M C Heng et al. Clin Exp Dermatol. 1990 Mar.

Abstract

It has been observed that the beneficial anti-inflammatory effects of topical steroids in psoriasis are counteracted by increasing instability of the disease, with rebound phenomena associated with the cessation of these drugs. We report the occurrence of multi-layered fragmentation and disorganization of the basal laminae in active, untreated psoriatic lesions, resolving and uninvolved, inadvertently steroid-treated psoriatic skin, as well as in a variety of non-psoriatic dermatoses treated with fluorinated topical steroids for prolonged periods. These changes, which were associated with a moderate to severe loss of dermal collagen, were not found in untreated and treated psoriatic controls, with or without concomitant alpha 1-antitrypsin deficiency, who had not received steroids, suggesting that they were probably the consequence of prolonged fluorinated steroid use. This conclusion is supported by the observation that the largest number of layers (10-15) of fragmented basal laminae was noted in the patients who had received fluorinated steroids for 6 years or more, while those on 4 years or less of fluorinated steroid therapy exhibited only three to seven layers of fragmented basal laminae. In psoriatic lesions, the fragmentation of the basal lamina was associated with the presence of basal keratinocyte herniations (BKH), the frequency of which has been shown to parallel clinical psoriatic activity.

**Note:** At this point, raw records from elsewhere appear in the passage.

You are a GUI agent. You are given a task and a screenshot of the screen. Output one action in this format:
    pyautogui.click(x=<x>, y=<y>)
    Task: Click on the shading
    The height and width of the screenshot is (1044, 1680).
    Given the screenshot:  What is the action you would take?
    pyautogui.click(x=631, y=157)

The persistence of these electron-microscopic markers of psoriatic activity (i.e. BKH) in psoriatic plaques treated with prolonged fluorinated steroids suggests that loss of integrity of the basement membrane, as indicated by the presence of multi-layered fragmentation of the basal lamina, may account for the instability of the psoriatic lesions treated with prolonged topical fluorinated steroids.